Two years ago, I was beginning my first year at ACU. My potluck roommate, Brittany Partridge, junior political science major from Annandale, Minn., and I were looking to get involved somewhere and began volunteering two days a week at the Eternal Threads warehouse downtown.
What started with hours of burning DVDs and importing data into a computer turned into discussions about a new product we wanted to start trying to sell to college kids: a red bracelet from Nepal that would help raise funds to rescue girls out of sexual slavery. From these meetings, the Red Thread Movement began, and Partridge and I were handed an opportunity to run with.
Two years later, Partridge and I are now juggling a global organization that has vastly outgrown us. Our initial expectation was to raise a modest amount of revenue to support Eternal Thread’s projects in Nepal, and we now are considering our capacity for expansion into new areas of relief, rehabilitation and awareness.
We took a trip to Nepal in January of this year and were able to survey the great work being accomplished there by our partners. We were blessed with a chance to spend some time with the girls in the safe house, teaching them to play UNO and painting their nails with purple polish as we heard bits and pieces about their lives and their struggles. We were moved by their stories and strength and it spurred on our work with the movement to an even greater capacity.

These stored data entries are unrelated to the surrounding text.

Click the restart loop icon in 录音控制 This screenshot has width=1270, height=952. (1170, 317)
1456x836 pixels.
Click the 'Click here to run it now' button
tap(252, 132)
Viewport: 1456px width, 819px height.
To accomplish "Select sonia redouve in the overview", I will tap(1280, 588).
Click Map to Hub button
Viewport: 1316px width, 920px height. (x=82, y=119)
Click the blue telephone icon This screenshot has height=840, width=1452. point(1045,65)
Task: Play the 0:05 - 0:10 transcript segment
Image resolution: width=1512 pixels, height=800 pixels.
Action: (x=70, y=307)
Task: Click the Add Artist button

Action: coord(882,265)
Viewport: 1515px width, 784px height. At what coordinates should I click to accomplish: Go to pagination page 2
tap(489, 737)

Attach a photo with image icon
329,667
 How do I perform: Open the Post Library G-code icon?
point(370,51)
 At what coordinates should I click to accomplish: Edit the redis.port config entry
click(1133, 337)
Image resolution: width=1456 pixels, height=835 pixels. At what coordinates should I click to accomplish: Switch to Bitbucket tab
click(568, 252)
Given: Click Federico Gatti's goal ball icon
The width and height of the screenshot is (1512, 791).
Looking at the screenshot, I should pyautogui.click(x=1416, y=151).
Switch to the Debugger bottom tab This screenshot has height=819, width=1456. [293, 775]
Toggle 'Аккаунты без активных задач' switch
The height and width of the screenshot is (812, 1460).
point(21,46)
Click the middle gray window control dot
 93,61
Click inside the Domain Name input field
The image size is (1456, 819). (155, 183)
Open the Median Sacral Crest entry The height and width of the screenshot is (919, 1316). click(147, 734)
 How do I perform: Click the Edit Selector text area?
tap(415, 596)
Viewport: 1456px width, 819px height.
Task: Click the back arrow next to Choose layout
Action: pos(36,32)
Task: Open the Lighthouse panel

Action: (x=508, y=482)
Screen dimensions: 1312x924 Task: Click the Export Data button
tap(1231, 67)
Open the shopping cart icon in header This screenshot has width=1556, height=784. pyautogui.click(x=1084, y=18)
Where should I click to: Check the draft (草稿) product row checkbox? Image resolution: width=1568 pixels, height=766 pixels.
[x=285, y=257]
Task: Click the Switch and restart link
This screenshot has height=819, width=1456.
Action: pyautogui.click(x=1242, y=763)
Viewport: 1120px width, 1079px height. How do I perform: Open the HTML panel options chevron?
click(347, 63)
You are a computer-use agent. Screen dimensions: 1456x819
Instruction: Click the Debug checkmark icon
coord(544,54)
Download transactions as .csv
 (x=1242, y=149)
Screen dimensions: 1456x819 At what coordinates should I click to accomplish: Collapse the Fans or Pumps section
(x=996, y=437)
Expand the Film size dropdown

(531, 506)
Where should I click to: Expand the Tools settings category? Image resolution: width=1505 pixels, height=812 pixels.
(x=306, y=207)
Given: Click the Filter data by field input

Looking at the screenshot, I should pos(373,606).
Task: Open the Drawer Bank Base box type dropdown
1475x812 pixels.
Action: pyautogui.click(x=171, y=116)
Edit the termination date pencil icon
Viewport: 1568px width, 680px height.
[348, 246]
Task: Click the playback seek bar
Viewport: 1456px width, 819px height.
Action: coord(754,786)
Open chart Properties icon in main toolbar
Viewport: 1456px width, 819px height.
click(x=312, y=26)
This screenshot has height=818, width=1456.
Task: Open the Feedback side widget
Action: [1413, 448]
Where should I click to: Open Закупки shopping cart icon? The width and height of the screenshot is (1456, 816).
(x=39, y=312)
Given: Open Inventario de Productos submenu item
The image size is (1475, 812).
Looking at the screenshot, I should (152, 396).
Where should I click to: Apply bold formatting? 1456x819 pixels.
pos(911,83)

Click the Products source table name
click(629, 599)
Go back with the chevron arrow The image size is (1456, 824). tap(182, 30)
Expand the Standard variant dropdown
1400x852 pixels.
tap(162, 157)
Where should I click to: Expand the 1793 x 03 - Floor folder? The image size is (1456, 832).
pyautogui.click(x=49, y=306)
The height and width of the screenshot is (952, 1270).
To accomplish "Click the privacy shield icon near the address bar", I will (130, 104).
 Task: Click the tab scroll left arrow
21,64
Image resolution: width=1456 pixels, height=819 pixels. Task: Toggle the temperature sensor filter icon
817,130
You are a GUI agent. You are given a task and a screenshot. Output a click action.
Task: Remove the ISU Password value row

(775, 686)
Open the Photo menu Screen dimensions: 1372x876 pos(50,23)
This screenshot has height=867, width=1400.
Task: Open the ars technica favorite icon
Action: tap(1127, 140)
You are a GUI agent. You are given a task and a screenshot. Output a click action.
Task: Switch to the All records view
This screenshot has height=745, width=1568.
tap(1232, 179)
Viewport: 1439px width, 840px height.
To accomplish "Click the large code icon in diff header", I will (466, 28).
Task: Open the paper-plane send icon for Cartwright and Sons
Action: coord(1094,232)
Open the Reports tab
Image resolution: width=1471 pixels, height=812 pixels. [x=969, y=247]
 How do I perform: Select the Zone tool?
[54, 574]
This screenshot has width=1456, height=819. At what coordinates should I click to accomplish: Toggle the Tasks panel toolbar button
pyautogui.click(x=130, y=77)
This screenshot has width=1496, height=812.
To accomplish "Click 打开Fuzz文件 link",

In June, I loaded my car full of merchandise and set out on a two-month nationwide tour to expand and cultivate the music section of Red Thread. Kelcie Silva, a junior psychology major at Texas Tech, accompanied me for the first half of the tour and my older brother, Andrew Sutherland, took a train up to Illinois to join me for the second half.
In 8,200 miles, we hit four major Christian music festivals, hopped on and off of Warped Tour, spoke at a couple of Red Thread benefit shows and added on some smaller fests and supporting bands’ shows to fill the gaps in between.
My seemingly far-fetched goal for the summer was to sell all of the merchandise in my car, and we almost succeeded, returning home with only a few hundred bracelets out of the 5,000 I began with and selling out of many other items.
Red Thread Music started the summer with 60 supporting bands and ended with 120. Our Facebook “likes” doubled in three months and we developed relationships with hundreds of Red Thread’s incredible supporters. Excitement among current and new members was stirring considerably and opportunities were opening up left and right for growth and expansion in our reach.
Everything involved in the startup of Red Thread happened so quickly that much of what God had done through it hadn’t really sunk in. One thing I did realize in January, though, was how much the coming together of people could strengthen the victims of trafficking and abuse. I made a scrapbook of what the Red Thread supporting members were doing here to show the girls in the safe house. Their faces brightened as they realized that so many people back in the U.S. cared about them.
However, the most impactful thing I encountered was not on my trip to Nepal. It was the faces I saw in my own society that were deeply moved by this project that really made me begin to realize just how much God was doing with this Movement.
People who were stopping by the booth related to Red Thread in a way that ran even deeper than their genuine compassion for the girls being rescued in Nepal. It struck the hearts of victims of sexual abuse in the U.S. too.
I first realized this when members of two new bands joined the Movement about mid-way through the tour. I could see an intense passion behind the guys’ desire to join. I later found out that members in both bands had experienced sexual abuse in their childhood. They planned on using the Movement as a means of sharing their testimony alongside the testimonies of the girls in Nepal. At other festivals, I met two other first-hand victims of trafficking here in the U.S.
The Movement, wasn’t only spreading awareness about issues abroad, it was opening people’s eyes to what was going on in the bars and massage parlors in their own cities. I was surprised at the number of people that took the time to stop and talk about what they had learned about trafficking all over the world. A wealth of knowledge was surfacing and spreading.
People I crossed paths with on the road only reaffirmed my part in the Movement. It was not just about raising money anymore, it became largely about the stories: stories of girls in Nepal and of sexual abuse and trafficking worldwide. It was these stories that linked together a very passionate group of people through Red Thread who had taken the Movement and made it their own.
The Movement was expanding its outreach, festival by festival, person by person, and impacting lives of an entire group of people here in my own country that Partridge and I had not planned for or expected.
The whole Movement is an incredible example of how one message can appeal to such a variety of people from a skate shop in Chicago that gave out Red Thread stickers to kids to put on their skateboards, to a conservative church in Columbus that used a Red Thread benefit concert as a step toward breaking down walls of silence surrounding an issue that extended past their comfort zones.
God took a seemingly simple symbol—a red bracelet—and put it on the wrists of tens of thousands of individuals across the world that, whether they were aware of it or not, contributed to a Movement that unveiled stories, brought healing, offered encouragement and raised support. The stories about the injustices of slavery and abuse are breaking through the silence and becoming known.